Sur les montagnes, on ne trouve qu’une mousse noire et humide, qui n’a point de racine dans le sol, et se détache comme une motte de terre dès qu’on y pose le pied. Dans quelque creux de vallée, parfois le botaniste découvre encore la renoncule à tête jaune, le pavot blanc, le saxifrage débile, le lichen jaune, dont la racine est entourée d’une couche de glace ; l’azalea, cette fidèle fleur des montagnes, cette dernière parure des terres les plus arides, ne croît pas même ici. M. Ch. Martins a cherché vainement autour de la baie deux fleurs qui éclosent encore à Bellsound : la sylène avec ses petites clochettes roses, et la dryade à huit pétales. Il a trouvé la phipsia algida, mais flétrie par le froid et condamnée à ne plus fleurir.
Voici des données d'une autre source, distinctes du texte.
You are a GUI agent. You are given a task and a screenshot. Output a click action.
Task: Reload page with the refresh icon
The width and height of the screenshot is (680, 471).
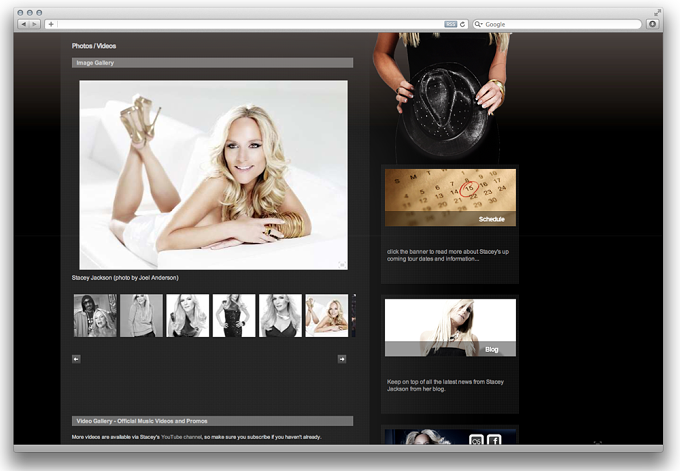click(x=462, y=24)
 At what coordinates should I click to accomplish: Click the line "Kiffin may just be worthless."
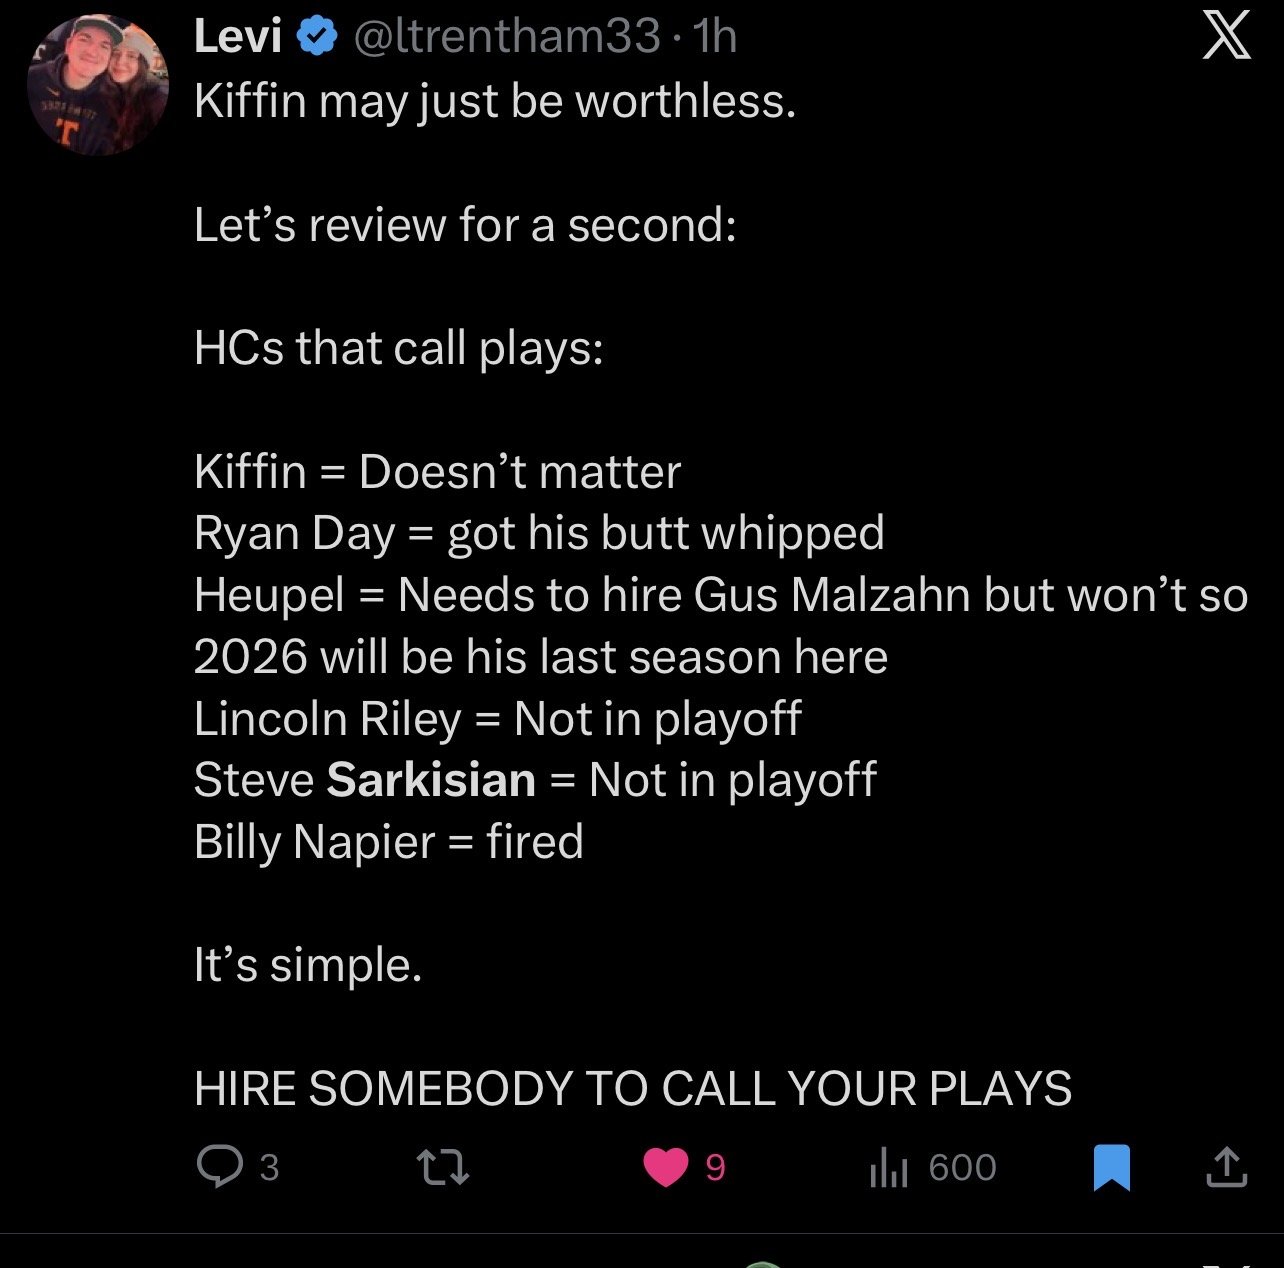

Les montagnes ne sont que des rocs nus, et les plaines, des terres marécageuses sans plantes et sans verdure. Mais lorsque le vent vient à balayer la surface de la neige, on aperçoit une végétation mystérieuse qui se cache sous sa froide enveloppe : c’est la neige rouge, composée d’une multitude de petites plantes qu’on ne distingue qu’au microscope ; puis la neige verte, qui, d’après l’opinion d’un naturaliste, n’est qu’une transformation de la neige rouge, et dans laquelle on aperçoit des animaux infusoires qui se nourrissent de cette plante, comme les animaux herbivores des plantes de la prairie.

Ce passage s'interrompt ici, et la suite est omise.